Why 99.95% of Entrepreneurs Should Stop Wasting Time Seeking Venture Capital - elmar
http://www.forbes.com/sites/petercohan/2013/07/15/twitter-backer-spark-helps-fund-harvard-grads-police-software-start-up/

======
api
Or alternately: the best way to raise is to develop your product/business.
While "if you build it they will come" does not work well for (most) products,
I have seen it sort of work for investors. If you have traction and something
people want, it's not hard to get a meeting. Investors are also more
interested if you don't absolutely need them. "I could bootstrap but I would
like to accelerate" is a much more compelling pitch than "I have nothing, give
me some money please." Put yourself in the investor's shoes-- who would _you_
rather invest in?

From what I've seen, the only people who raise money on ideas are people with
a string of past successes, killer top-tier credentials, or connections not
obvious to an outsider (e.g. rich family).
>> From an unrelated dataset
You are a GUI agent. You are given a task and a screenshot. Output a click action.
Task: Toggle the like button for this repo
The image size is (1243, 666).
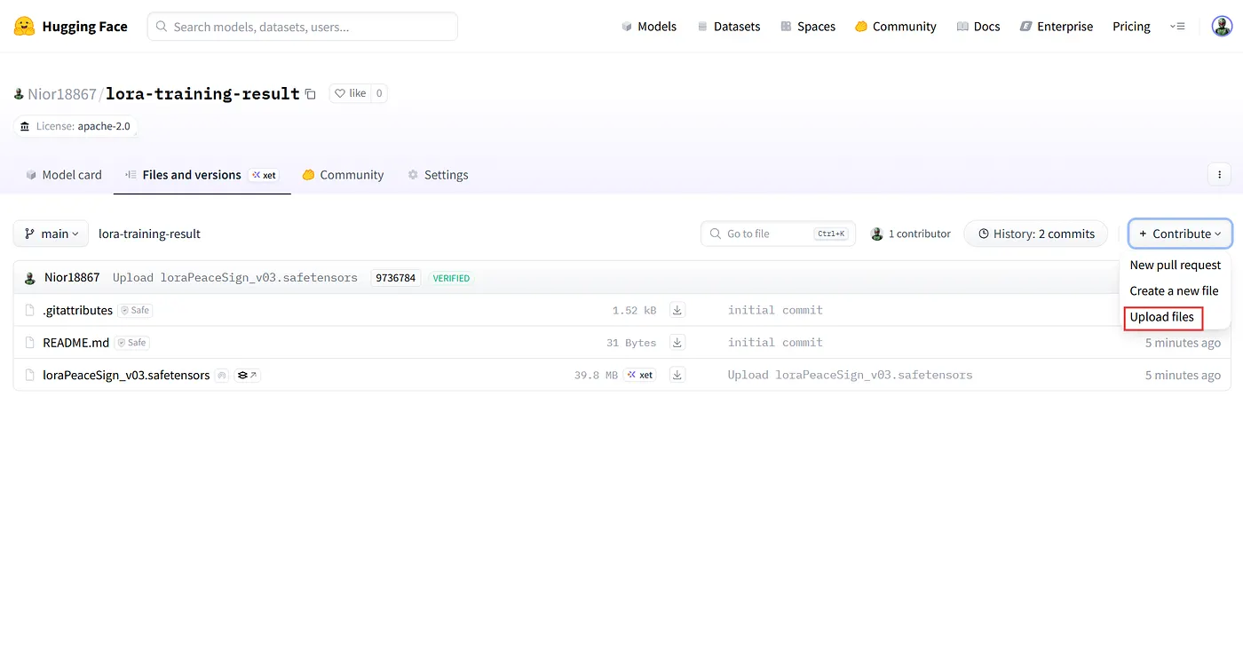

I call people who can raise on
vapor like this "juiced." For the rest of us, you must have something much
more substantial or you won't get in the door.

One thing that's neat about raising with something already there is that it's
actually very meritocratic. You can be an unemployed bum who hasn't showered
in a week, but if your "traction" graph goes nicely upward and to the right
when plotted on a log scale, you can probably get a term sheet from someone.
Growth trumps credentials any day.